Users of both free and paid ChatGPT tiers will see the new shopping experience. Product recommendations are based purely on relevance, OpenAI says, with no current opportunities for paid placement. Purchases can be completed without leaving the chat session, and users can pay with the credit card on file in their ChatGPT account. Products with Instant Checkout available may be shown alongside those that don’t offer the feature, though the announcement implies that Instant Checkout may be used as a ranking factor.
What This Means ChatGPT is angling to be the next big player in online commerce. Whereas Amazon is the destination for traditional product-centric search and Google has innovated by integrating shopping into the general search experience, OpenAI has the opportunity to define a new kind of shopping that is conversational and agentic in nature—and that consumers may prefer. However, as we’ve seen, Google is not standing still, and so the AI shopping race is on. Marketers need to consider adapting to both Google’s and OpenAI’s protocols to market their products to AI shoppers.

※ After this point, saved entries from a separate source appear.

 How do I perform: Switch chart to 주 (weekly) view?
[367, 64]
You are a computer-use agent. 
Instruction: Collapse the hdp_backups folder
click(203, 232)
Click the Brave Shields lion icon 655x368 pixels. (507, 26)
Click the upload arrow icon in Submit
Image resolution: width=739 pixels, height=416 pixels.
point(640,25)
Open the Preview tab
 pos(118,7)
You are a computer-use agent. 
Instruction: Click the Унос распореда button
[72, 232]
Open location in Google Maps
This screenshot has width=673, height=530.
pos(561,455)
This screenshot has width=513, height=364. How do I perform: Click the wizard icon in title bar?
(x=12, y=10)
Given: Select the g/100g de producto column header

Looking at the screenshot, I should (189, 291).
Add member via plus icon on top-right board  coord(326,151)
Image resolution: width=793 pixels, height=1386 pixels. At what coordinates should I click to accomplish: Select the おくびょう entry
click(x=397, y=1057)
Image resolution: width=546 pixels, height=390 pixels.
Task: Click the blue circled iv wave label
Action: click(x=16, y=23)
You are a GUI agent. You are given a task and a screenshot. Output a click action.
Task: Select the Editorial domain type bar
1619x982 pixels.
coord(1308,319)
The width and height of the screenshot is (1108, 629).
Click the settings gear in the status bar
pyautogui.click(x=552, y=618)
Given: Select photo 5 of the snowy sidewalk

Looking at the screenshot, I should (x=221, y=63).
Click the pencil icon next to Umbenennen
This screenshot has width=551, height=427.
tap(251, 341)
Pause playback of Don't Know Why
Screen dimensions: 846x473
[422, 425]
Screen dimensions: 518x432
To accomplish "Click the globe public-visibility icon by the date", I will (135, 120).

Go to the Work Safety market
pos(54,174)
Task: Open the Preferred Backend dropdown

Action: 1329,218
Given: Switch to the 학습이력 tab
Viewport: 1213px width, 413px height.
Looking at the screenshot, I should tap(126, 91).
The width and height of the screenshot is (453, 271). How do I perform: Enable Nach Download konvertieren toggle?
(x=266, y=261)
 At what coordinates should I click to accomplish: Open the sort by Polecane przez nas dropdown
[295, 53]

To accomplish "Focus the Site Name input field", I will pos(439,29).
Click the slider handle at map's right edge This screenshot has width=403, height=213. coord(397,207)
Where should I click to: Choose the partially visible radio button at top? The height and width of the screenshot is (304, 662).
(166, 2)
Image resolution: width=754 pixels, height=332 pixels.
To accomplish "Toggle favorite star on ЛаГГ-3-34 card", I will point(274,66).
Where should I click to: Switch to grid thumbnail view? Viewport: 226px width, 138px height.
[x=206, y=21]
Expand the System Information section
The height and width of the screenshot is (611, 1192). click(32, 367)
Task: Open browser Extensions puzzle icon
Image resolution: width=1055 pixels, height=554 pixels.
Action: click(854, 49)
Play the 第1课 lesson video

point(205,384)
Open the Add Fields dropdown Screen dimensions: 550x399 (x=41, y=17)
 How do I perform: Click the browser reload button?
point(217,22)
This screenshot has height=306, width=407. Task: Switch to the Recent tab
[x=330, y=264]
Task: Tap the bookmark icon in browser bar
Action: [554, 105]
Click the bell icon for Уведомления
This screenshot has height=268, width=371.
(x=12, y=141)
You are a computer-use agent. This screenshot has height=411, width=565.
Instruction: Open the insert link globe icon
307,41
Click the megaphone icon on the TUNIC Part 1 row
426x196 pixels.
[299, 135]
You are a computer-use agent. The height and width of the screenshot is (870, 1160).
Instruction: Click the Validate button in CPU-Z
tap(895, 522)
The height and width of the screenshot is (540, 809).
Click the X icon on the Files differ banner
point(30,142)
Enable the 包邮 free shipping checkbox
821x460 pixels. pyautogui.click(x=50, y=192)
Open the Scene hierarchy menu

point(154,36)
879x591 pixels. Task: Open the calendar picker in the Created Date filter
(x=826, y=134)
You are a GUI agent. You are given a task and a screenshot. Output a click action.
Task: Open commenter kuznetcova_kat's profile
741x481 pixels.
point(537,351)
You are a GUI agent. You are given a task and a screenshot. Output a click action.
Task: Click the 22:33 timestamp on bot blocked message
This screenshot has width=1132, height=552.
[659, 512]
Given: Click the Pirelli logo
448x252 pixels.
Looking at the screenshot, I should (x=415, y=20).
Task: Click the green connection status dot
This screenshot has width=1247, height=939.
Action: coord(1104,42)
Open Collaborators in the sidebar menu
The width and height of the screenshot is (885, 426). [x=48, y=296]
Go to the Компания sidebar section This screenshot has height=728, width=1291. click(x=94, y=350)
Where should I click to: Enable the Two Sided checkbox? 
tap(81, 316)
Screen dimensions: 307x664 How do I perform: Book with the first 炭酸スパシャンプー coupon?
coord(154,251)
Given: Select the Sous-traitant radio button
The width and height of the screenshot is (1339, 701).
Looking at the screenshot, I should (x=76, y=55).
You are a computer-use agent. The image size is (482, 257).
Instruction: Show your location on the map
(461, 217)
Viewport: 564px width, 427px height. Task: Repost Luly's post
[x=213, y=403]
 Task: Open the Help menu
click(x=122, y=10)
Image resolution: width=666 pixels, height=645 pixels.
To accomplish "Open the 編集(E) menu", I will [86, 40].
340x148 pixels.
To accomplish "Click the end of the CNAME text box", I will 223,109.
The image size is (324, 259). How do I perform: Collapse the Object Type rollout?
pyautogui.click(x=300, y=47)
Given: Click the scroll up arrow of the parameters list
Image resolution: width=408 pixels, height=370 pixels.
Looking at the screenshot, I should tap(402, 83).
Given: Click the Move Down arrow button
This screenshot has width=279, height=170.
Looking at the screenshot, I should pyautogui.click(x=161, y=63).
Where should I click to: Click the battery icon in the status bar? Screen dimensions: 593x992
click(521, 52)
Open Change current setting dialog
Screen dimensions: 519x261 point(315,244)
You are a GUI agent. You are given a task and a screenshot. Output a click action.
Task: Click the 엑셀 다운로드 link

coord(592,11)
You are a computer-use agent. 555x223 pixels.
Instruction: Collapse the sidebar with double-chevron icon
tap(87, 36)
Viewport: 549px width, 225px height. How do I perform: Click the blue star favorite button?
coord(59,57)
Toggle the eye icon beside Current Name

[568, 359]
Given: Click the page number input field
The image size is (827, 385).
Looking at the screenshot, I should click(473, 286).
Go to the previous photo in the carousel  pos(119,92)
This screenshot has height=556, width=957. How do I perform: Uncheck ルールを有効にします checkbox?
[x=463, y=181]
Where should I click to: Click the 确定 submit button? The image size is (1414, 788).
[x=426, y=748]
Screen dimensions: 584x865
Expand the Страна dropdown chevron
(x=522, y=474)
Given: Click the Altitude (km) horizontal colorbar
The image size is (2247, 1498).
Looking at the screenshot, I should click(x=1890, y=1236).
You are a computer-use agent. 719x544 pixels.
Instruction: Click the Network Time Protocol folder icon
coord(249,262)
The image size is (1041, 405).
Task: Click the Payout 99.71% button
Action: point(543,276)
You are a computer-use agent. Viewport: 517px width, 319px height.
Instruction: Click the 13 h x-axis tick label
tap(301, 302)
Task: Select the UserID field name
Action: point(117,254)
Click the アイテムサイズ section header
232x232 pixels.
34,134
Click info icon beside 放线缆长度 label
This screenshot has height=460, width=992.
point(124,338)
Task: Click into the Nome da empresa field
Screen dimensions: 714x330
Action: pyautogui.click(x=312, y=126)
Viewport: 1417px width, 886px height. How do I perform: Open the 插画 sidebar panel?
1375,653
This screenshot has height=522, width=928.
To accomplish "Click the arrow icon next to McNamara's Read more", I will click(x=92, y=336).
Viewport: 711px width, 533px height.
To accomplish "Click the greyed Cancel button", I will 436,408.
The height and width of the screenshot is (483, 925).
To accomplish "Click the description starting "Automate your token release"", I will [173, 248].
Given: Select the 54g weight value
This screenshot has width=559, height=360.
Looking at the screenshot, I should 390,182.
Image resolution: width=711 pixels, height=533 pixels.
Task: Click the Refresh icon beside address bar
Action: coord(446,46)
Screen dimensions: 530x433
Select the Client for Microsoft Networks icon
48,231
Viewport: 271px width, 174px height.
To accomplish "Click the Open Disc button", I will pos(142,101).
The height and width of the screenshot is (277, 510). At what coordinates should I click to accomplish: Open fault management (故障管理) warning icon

Deal Will Keep TikTok in U.S.
The News It appears that TikTok will be allowed to continue operating in the U.S. under the terms of a new $14 billion deal. As outlined in an executive order signed by President Trump, TikTok’s parent company, ByteDance, would retain a 20% stake in a new joint venture that would control TikTok’s U.S. operations. Oracle, Silver Lake, MGX, and others are named as stakeholders in the new venture. China has yet to approve the deal; the Department of Justice has suspended any further actions to ban TikTok until December 16 pending finalization of the agreement.
What This Means The threat to ban TikTok in the U.S. due to security concerns seems to be over at this point, though we won’t know for sure until the deal is finalized. In the meantime, the platform continues to be a destination for 150 million active U.S. users to create and discover content of all kinds, making it an important channel for marketing.